### [EXERCISE INSTRUCTIONS]
Return every line of the data below verbatim, with each character unchanged.

+++

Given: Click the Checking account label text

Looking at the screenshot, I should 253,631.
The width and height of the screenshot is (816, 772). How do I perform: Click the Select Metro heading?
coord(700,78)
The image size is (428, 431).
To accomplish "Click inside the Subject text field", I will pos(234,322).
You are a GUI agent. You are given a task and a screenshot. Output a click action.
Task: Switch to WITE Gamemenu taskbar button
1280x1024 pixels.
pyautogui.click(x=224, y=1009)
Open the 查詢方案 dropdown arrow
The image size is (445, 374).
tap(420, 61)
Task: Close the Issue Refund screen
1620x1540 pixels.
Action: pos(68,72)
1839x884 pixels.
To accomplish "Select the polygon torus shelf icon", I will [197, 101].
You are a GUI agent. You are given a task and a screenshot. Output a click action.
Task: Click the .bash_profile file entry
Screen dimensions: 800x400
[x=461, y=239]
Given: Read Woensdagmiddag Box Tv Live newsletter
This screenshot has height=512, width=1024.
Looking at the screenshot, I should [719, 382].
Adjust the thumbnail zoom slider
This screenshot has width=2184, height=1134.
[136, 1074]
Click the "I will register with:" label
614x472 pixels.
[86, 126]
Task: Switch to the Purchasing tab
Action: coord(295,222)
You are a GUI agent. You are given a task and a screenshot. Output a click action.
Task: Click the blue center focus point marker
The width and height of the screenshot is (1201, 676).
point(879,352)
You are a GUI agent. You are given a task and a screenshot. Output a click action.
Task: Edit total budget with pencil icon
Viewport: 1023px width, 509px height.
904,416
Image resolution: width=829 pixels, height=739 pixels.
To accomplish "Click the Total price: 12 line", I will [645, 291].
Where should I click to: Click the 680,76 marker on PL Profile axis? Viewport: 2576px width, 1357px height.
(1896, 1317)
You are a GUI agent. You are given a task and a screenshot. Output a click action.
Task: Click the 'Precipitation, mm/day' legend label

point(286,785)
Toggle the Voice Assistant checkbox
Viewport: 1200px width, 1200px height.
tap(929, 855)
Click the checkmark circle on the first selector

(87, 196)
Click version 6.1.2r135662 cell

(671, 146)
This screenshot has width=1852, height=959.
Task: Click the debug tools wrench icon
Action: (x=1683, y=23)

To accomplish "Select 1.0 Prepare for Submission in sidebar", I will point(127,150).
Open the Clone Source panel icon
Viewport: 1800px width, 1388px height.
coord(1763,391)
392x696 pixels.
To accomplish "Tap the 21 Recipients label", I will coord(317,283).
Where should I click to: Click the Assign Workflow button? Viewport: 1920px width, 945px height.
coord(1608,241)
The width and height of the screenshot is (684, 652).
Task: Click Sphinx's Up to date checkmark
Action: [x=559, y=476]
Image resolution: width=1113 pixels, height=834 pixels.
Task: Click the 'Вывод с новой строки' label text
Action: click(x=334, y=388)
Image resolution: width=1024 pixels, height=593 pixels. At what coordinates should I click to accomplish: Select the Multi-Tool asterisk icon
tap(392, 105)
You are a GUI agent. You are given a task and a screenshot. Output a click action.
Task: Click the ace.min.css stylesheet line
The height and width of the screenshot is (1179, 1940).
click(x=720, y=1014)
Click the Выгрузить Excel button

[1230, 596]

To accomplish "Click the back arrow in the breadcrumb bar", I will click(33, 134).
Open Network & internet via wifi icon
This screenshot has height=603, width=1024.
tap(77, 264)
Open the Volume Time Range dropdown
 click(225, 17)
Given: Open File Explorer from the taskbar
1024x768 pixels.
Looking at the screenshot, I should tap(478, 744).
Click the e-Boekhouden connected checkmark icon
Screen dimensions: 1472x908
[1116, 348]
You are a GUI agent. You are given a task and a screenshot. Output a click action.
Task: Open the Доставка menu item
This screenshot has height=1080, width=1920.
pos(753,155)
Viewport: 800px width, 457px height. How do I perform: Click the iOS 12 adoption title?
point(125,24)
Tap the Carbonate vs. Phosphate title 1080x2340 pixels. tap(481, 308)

+++

### [THE OUTPUT]
Given: Click the Checking account label text

Looking at the screenshot, I should 253,631.
The width and height of the screenshot is (816, 772). How do I perform: Click the Select Metro heading?
coord(700,78)
The image size is (428, 431).
To accomplish "Click inside the Subject text field", I will pos(234,322).
You are a GUI agent. You are given a task and a screenshot. Output a click action.
Task: Switch to WITE Gamemenu taskbar button
1280x1024 pixels.
pyautogui.click(x=224, y=1009)
Open the 查詢方案 dropdown arrow
The image size is (445, 374).
tap(420, 61)
Task: Close the Issue Refund screen
1620x1540 pixels.
Action: pos(68,72)
1839x884 pixels.
To accomplish "Select the polygon torus shelf icon", I will [197, 101].
You are a GUI agent. You are given a task and a screenshot. Output a click action.
Task: Click the .bash_profile file entry
Screen dimensions: 800x400
[x=461, y=239]
Given: Read Woensdagmiddag Box Tv Live newsletter
This screenshot has height=512, width=1024.
Looking at the screenshot, I should [719, 382].
Adjust the thumbnail zoom slider
This screenshot has width=2184, height=1134.
[136, 1074]
Click the "I will register with:" label
614x472 pixels.
[86, 126]
Task: Switch to the Purchasing tab
Action: coord(295,222)
You are a GUI agent. You are given a task and a screenshot. Output a click action.
Task: Click the blue center focus point marker
The width and height of the screenshot is (1201, 676).
point(879,352)
You are a GUI agent. You are given a task and a screenshot. Output a click action.
Task: Edit total budget with pencil icon
Viewport: 1023px width, 509px height.
904,416
Image resolution: width=829 pixels, height=739 pixels.
To accomplish "Click the Total price: 12 line", I will [645, 291].
Where should I click to: Click the 680,76 marker on PL Profile axis? Viewport: 2576px width, 1357px height.
(1896, 1317)
You are a GUI agent. You are given a task and a screenshot. Output a click action.
Task: Click the 'Precipitation, mm/day' legend label

point(286,785)
Toggle the Voice Assistant checkbox
Viewport: 1200px width, 1200px height.
tap(929, 855)
Click the checkmark circle on the first selector

(87, 196)
Click version 6.1.2r135662 cell

(671, 146)
This screenshot has width=1852, height=959.
Task: Click the debug tools wrench icon
Action: (x=1683, y=23)

To accomplish "Select 1.0 Prepare for Submission in sidebar", I will point(127,150).
Open the Clone Source panel icon
Viewport: 1800px width, 1388px height.
coord(1763,391)
392x696 pixels.
To accomplish "Tap the 21 Recipients label", I will coord(317,283).
Where should I click to: Click the Assign Workflow button? Viewport: 1920px width, 945px height.
coord(1608,241)
The width and height of the screenshot is (684, 652).
Task: Click Sphinx's Up to date checkmark
Action: [x=559, y=476]
Image resolution: width=1113 pixels, height=834 pixels.
Task: Click the 'Вывод с новой строки' label text
Action: click(x=334, y=388)
Image resolution: width=1024 pixels, height=593 pixels. At what coordinates should I click to accomplish: Select the Multi-Tool asterisk icon
tap(392, 105)
You are a GUI agent. You are given a task and a screenshot. Output a click action.
Task: Click the ace.min.css stylesheet line
The height and width of the screenshot is (1179, 1940).
click(x=720, y=1014)
Click the Выгрузить Excel button

[1230, 596]

To accomplish "Click the back arrow in the breadcrumb bar", I will click(33, 134).
Open Network & internet via wifi icon
This screenshot has height=603, width=1024.
tap(77, 264)
Open the Volume Time Range dropdown
 click(225, 17)
Given: Open File Explorer from the taskbar
1024x768 pixels.
Looking at the screenshot, I should tap(478, 744).
Click the e-Boekhouden connected checkmark icon
Screen dimensions: 1472x908
[1116, 348]
You are a GUI agent. You are given a task and a screenshot. Output a click action.
Task: Open the Доставка menu item
This screenshot has height=1080, width=1920.
pos(753,155)
Viewport: 800px width, 457px height. How do I perform: Click the iOS 12 adoption title?
point(125,24)
Tap the Carbonate vs. Phosphate title 1080x2340 pixels. tap(481, 308)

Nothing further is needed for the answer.